Poly Styrene: I Am a Cliché Review: Life in Plastic

Poly Styrene: I Am a Cliché is a portrait of the original Riot Grrrl Marianne Elliott-Said.

6 mins read

You read that right – the title of this film insists that Poly Styrene is a cliché. While the cheeky name reflects the punk icon’s self-reflexive wit, this doc reveals that she was anything but forumlaic. The frontwoman of the legendary British punk band X-Ray Spex gets her due in this intimate portrait co-directed by her daughter, Celeste Bell.

Marianne Elliott-Said, a.k.a. Poly Styrene, had a sparkling personality, a tumultuous life, and a fabulous career. While it’s natural to approach celebrity profile docs with a critical lens when they’re made by the famous subject’s relative, this film is well-served by having Bell as a narrator. It conjures the feeling of sitting down to flip through family photo albums and listen to stories in a friend’s living room.

It’s an ode to Bell’s mother that doesn’t gloss over the less marketable moments of her life. As she had a sporadic career, it also helps to have someone close to the source who can fill in the gaps along the way. Bell’s nuanced tribute to her mother leaves one with a strong impression of the woman behind Poly Styrene in all of her complexities.

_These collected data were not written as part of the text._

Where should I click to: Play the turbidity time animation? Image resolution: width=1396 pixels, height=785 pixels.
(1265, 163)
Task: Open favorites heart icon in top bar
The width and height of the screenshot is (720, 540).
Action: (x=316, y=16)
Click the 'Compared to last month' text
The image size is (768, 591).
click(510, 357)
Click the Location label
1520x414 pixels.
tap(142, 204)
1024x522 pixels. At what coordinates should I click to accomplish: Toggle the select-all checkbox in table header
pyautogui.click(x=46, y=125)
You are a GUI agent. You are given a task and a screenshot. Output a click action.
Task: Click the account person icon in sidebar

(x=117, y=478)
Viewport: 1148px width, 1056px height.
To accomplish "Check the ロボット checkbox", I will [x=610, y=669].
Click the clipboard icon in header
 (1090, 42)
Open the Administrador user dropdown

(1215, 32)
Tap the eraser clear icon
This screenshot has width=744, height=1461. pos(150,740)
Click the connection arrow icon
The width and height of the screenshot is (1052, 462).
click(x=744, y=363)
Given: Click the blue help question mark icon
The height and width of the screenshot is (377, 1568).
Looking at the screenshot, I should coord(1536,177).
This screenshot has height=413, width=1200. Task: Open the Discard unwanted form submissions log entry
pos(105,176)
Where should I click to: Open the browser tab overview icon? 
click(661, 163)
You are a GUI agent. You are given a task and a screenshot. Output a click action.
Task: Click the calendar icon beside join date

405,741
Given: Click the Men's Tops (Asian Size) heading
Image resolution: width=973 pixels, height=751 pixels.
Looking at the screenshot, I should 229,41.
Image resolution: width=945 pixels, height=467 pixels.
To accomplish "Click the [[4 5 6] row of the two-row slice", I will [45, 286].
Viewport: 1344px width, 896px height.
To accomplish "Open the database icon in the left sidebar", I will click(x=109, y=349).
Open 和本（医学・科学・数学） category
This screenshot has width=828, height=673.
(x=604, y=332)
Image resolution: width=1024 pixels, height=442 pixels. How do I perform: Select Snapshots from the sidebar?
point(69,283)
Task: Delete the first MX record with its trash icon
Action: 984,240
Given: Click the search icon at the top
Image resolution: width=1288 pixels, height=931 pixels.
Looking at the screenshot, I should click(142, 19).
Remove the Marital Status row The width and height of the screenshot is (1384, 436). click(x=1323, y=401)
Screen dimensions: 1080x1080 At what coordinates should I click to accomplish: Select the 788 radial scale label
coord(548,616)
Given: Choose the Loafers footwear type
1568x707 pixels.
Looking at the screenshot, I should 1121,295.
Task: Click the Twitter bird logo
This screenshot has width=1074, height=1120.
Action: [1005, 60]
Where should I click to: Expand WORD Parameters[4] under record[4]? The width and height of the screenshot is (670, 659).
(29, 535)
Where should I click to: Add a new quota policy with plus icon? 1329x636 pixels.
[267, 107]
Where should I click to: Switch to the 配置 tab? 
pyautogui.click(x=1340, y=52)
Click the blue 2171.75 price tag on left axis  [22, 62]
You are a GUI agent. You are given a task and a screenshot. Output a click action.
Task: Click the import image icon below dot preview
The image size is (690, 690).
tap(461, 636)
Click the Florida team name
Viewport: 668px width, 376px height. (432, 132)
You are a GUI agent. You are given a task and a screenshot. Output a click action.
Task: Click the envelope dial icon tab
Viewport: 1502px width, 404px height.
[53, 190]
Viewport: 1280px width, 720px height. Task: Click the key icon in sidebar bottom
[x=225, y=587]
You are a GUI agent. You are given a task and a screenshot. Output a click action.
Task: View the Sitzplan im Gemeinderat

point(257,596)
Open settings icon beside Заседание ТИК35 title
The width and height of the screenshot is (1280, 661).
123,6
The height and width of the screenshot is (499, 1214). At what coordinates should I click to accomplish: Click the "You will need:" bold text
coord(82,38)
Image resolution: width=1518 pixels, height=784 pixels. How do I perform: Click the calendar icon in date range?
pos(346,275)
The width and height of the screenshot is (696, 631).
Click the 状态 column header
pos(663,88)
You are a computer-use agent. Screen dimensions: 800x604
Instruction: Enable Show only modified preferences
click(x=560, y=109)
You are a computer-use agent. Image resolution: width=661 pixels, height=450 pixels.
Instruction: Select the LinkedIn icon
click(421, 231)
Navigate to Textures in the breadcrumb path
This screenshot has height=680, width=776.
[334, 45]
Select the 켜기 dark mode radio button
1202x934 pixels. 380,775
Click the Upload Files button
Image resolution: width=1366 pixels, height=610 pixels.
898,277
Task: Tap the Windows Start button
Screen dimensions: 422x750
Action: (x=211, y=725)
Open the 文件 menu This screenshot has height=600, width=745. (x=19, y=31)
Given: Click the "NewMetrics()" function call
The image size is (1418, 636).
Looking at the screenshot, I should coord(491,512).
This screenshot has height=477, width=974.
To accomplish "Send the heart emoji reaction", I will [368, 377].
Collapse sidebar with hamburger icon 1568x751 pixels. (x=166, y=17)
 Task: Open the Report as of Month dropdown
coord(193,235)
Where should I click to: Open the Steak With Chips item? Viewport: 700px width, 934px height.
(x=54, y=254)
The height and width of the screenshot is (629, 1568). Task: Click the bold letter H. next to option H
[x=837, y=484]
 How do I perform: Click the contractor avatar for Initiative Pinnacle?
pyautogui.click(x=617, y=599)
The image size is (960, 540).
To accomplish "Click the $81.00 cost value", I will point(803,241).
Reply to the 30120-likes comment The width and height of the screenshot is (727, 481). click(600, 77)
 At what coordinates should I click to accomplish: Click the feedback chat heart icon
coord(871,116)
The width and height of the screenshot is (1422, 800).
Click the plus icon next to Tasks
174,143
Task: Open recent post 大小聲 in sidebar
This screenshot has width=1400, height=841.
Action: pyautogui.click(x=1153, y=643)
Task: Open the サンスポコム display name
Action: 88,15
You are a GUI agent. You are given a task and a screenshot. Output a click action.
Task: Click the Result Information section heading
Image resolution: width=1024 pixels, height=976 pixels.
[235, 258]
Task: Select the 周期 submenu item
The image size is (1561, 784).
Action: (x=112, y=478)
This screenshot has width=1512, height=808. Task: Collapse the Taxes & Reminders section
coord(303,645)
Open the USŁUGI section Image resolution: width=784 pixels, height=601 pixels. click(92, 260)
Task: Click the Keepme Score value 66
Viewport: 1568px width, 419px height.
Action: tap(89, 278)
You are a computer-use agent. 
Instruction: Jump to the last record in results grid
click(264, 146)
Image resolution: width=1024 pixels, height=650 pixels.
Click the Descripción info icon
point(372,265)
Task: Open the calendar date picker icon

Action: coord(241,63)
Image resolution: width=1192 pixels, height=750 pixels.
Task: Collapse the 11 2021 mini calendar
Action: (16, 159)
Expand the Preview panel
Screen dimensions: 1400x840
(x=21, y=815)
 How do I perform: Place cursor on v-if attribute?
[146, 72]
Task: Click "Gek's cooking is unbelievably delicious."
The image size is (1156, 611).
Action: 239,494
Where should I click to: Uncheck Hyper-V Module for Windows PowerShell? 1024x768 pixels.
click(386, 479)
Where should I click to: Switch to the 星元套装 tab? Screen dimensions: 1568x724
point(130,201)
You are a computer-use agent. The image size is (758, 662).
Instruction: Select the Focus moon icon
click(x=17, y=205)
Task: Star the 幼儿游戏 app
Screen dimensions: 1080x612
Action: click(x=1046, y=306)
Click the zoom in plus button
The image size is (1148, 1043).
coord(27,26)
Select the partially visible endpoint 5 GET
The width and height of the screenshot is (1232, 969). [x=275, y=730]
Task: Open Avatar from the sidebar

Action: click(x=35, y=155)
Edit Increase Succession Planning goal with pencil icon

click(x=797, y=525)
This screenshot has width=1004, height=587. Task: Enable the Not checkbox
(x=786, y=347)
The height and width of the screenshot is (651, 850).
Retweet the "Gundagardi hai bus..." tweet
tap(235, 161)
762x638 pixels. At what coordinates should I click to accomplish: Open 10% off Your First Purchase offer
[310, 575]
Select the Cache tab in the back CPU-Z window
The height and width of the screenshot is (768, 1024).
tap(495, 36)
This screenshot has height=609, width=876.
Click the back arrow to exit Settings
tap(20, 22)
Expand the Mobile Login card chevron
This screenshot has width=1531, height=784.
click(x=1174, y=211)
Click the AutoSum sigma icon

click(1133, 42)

The film is guided by Elliott-Said’s diary entries and poems, voiced by Ruth Negga. Plenty of other celebs pop up in the narration to speak to the trails she blazed in the punk and new wave circles, bursting onto the scene with X-Ray Spex in the mid-late 1970s. In the short stint before the band fizzled out, she made enough waves to influence the likes of Kathleen Hanna, The Raincoats, and others. She was the original Riot Grrrl.

While X-Ray Spex have a hallowed place in British punk history, the film shows how Elliott-Said’s life was much more than her stint as Poly Styrene. She grappled with the subject matter in her songs – her biracial identity, consumerism, and our increasingly plastic, artificial world – far beyond the confines of her music.

Although the persona of Poly Styrene played with the idea of plastic, she didn’t fit the mould of a Barbie. The film goes into saddening depth about her experiences growing up as a half-Somalian, half-white girl in post-war England. She rocked braces and grimaced her way through endless interview questions and comments about them, as well as not-so-subtle digs at her weight or funky style. While Elliott-Said made waves, the film makes sure to include the oceans of bullshit she had to wade through as a Black woman in a punk band.

One of the most gut-wrenching moments in the film is a full-circle story with a sour twist. In the beginning of the doc, it’s noted that Elliott-Said was first inspired by seeing the Sex Pistols perform. When she’s finally made it big in the London punk world and encounters Sid Vicious at a party, he locks her in a cupboard for an hour as a ‘joke’.

While X-Ray Spex were on the fast-track to fame, incidents like this piled up and Elliott-Said reached a breaking point. Bell recounts how her mother had a breakdown and was placed in a psychiatric ward and misdiagnosed with schizophrenia, derailing her career with the band for a few decades.

Bell doesn’t shy away from delving into her mother’s bipolar disorder and how it affected their relationship. A large part of her childhood also involved the Hare Krishna movement, which Elliott-Said adopted after a trip to India. She brought Bell, a toddler, with her when she moved into the nearest Hare Krishna temple. It was a rocky period where Elliott-Said continued to struggle with her mental health and Bell ended up living with her grandmother.

Just when the mother-daughter pair were mending their relationship and Poly Styrene was making a comeback, Elliott-Said was diagnosed with breast cancer and died. As a result, the film is more of a eulogy than a cut-and-dried music doc, and it’s better off that way. The film is as much about Elliott-Said as it is for her.

Bell honours her mother as she journeys to come to terms with her untimely death and their often troubled relationship. The doc is a little bloated with shots of Bell walking around, retracing her mother’s steps through locations as they arise in the film’s narration. But this clearly asserts Bell as the teller of her mother’s story, a responsibility she takes seriously and does justice. Poly Styrene: I Am a Cliché sees Bell put together the pieces of her mother’s life for the fans, but more importantly, for herself.

Poly Styrene: I Am a Cliché screened at Hot Docs 2021 and is playing at DOXA 2021 with a special screening at the PNE Amphitheatre in Vancouver on Saturday as a part of the DOXA Drive-in.

Madeline Lines is a Montreal-based journalist and former editorial assistant at POV. Her work has been featured in Xtra Magazine, Cult MTL, The Toronto Star, and more.